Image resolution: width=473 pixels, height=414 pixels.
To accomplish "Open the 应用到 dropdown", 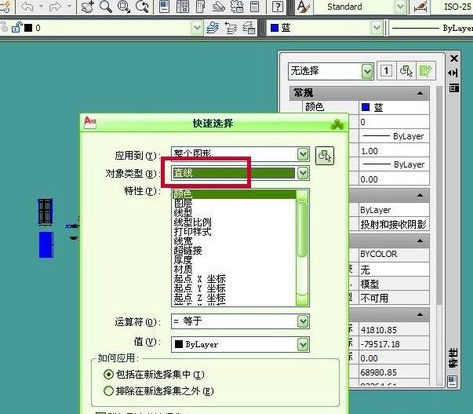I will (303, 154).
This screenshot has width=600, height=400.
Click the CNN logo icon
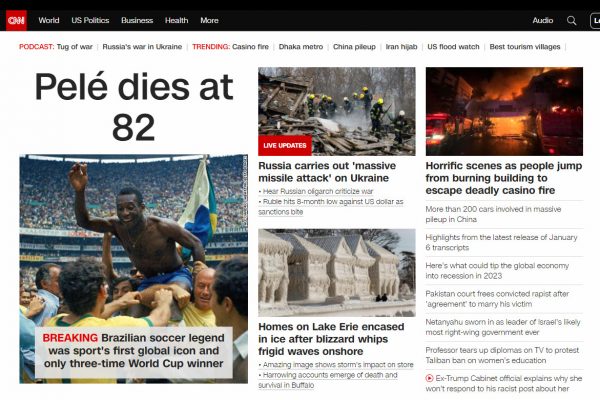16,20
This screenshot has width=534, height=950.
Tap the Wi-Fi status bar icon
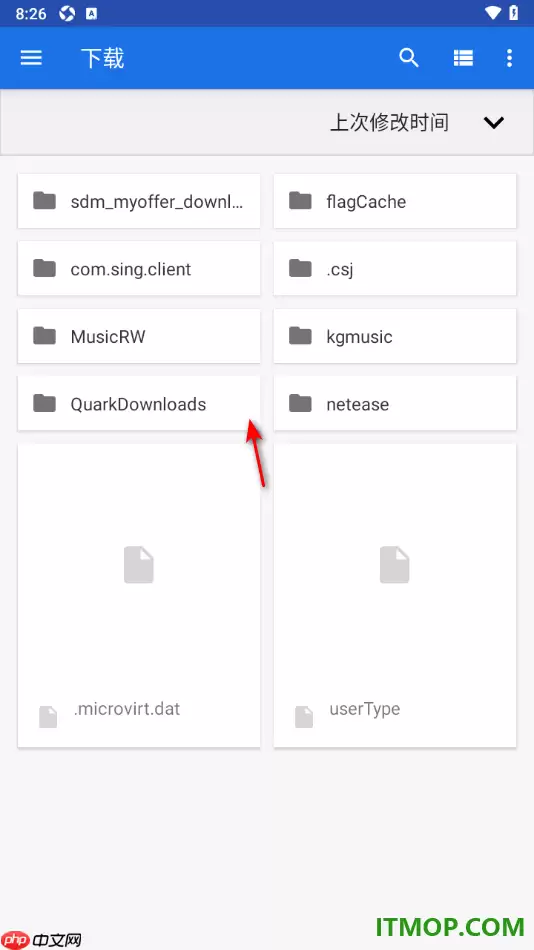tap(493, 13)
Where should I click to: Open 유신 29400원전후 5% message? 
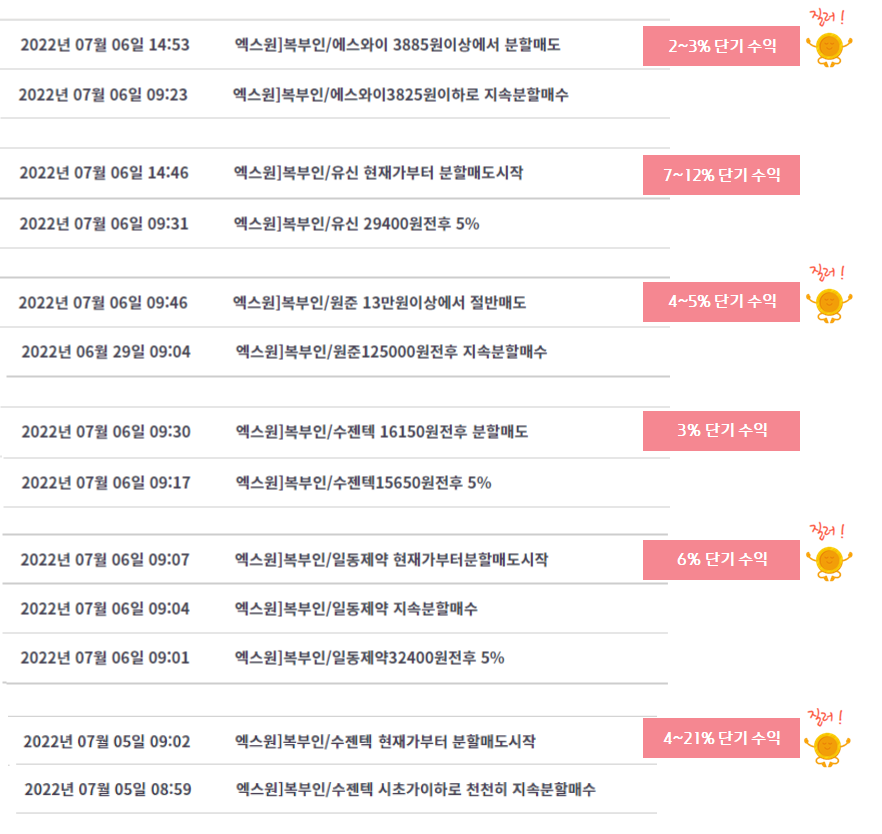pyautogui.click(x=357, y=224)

※ ※ ※

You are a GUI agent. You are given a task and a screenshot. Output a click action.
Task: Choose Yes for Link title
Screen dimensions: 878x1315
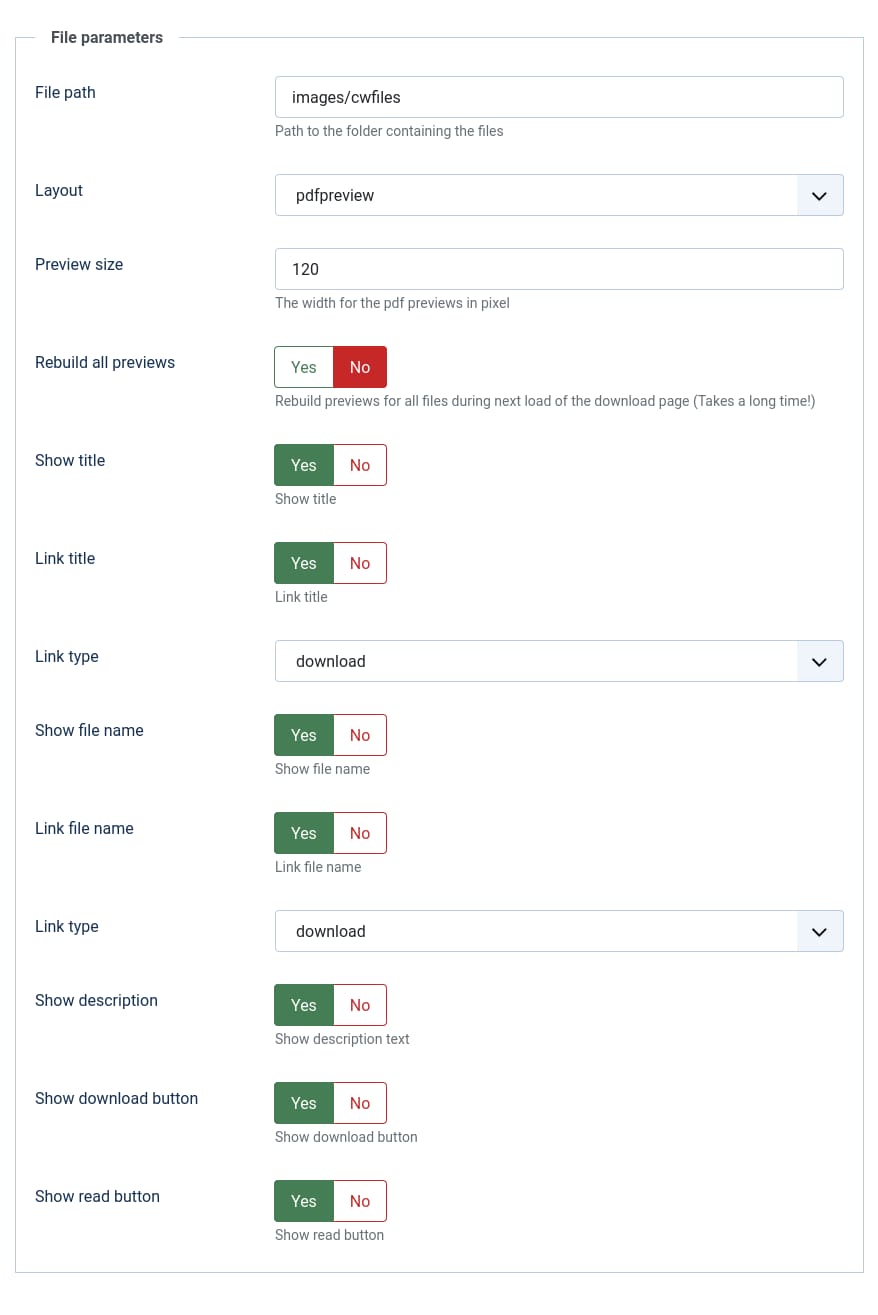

※ ※ ※

** TASK BRIEF **
Each line of the material above that contains the string "height" adds one to the count; report the final count only.

** SOLVED PROBLEM **
3